PyTorch implementation of the end-to-end coreference resolution model with different higher-order inference methods.

Apache License 2.0

59 stars 19 forks source link

CUDA out of memory error #3

Closed AradAshrafi closed 3 years ago

AradAshrafi commented 4 years ago

Hi,

First, I want to thank you so much for your valuable efforts, and this perfectly comprehensible and clean code.

I do not know whether I should ask this here, but I ran into CUDA out of memory error in the evaluation phase (something like this: RuntimeError: CUDA out of memory. Tried to allocate 1.02 GiB (GPU 0; 7.93 GiB total capacity; 4.76 GiB already allocated; 948.81 MiB free; 6.23 GiB reserved in total by PyTorch).

First, I ran into this error in the training phase. I reduced the size of some parameters in the experiments.conf file, which I think would help to reduce the GPU usage and they did because I am now able to pass the training phase. However, this error appears in the evaluation phase no matter how much I decrease the parameters like span width, max_sentence_len, or the ffnn size. I wonder if you had the same problem or do you have any suggestions for me.

I am currently using GeForce GTX 1080 with 8GB memory.

Many thanks, Arad

lxucs commented 4 years ago

Hi Arad,

I haven't had this issue before. It could be caused by the long input segments in evaluation, since in evaluation the segments are not truncated (in training, long segments are truncated by max_training_sentences). You can also try to truncate the segments in evaluation and see if this works.

Liyan

AradAshrafi commented 4 years ago

Hi Liyan,

Thank you so much for your response. Could you please guide me how could I do that? I changed some parameters and this is the current line that arises that same error in the evaluate function : similarity_emb = target_emb * top_antecedent_emb

AradAshrafi commented 4 years ago

Hi again,

I wanted to mention that my issue is now resolved by using google collaboratory. So I will close this issue. I just have another brief question before closing it. In your opinion, what is the most optimum way to use the trained model for predicting coreference links in a completely new sentence, which is given as an input?

Many thanks, Arad

lxucs commented 4 years ago

By efficient way do you mean to batch the input?

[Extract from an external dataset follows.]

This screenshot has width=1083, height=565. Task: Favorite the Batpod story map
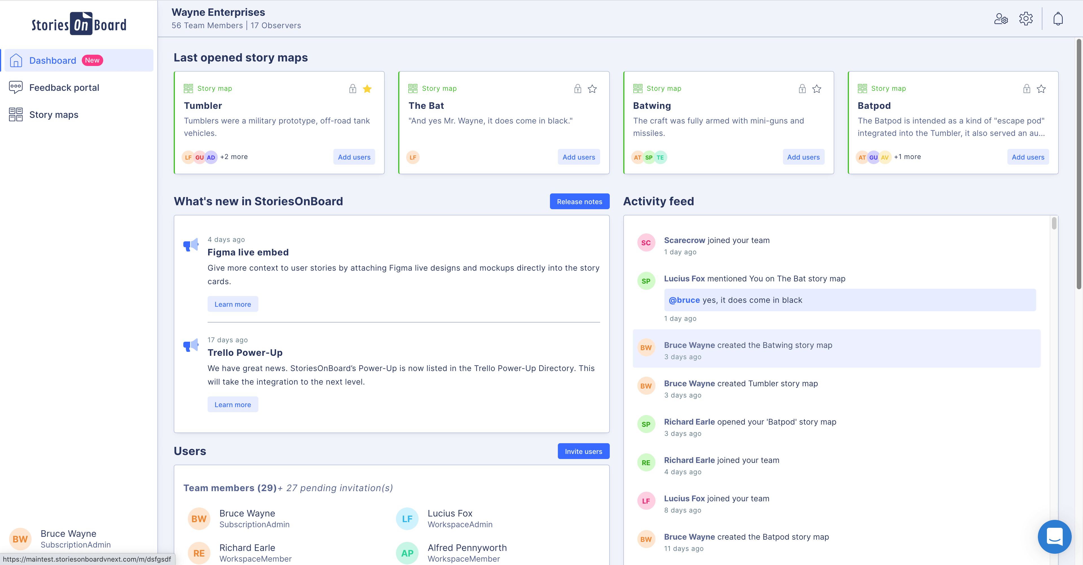tap(1041, 89)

AradAshrafi commented 4 years ago

Yes. Something like batched prediction in Mandar Joshi repo or the original e2e-coref repo by Kenton Lee. Because I want to add a UI to my project later and use the model to predict coreference links and show them to the user.

lxucs commented 4 years ago

I see your question. Even in Mandar Joshi's repo or Kenton Lee's repo, their batch prediction is just a for-loop over each example (see https://github.com/mandarjoshi90/coref/blob/master/predict.py#L29). It is still sequential prediction; it just avoids the overhead of model loading per example.

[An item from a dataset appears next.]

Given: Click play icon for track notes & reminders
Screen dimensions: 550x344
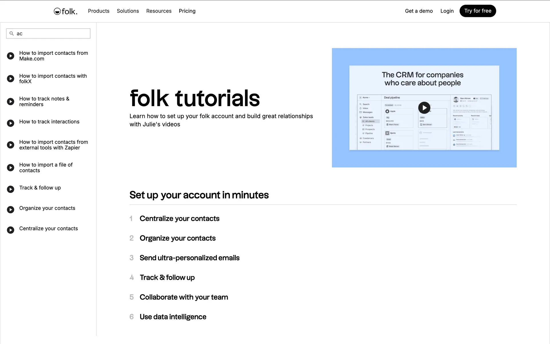Looking at the screenshot, I should click(x=11, y=101).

If you need true batch prediction, I would suggest to multi-thread the preprocessing and tensorization to get the batch input. However, the more challenging part is how to make the model accept batch input (multiple documents). To my knowledge, no recent coreference model has been made to accept batch input. I might be able to work on this in December depending on my time schedule. Right now, I think the model can handle many documents per second in sequence. Of course, you can have multiple models in parallel depending on your GPU memory usage.

Let me know if you have any more questions or comments. Thanks!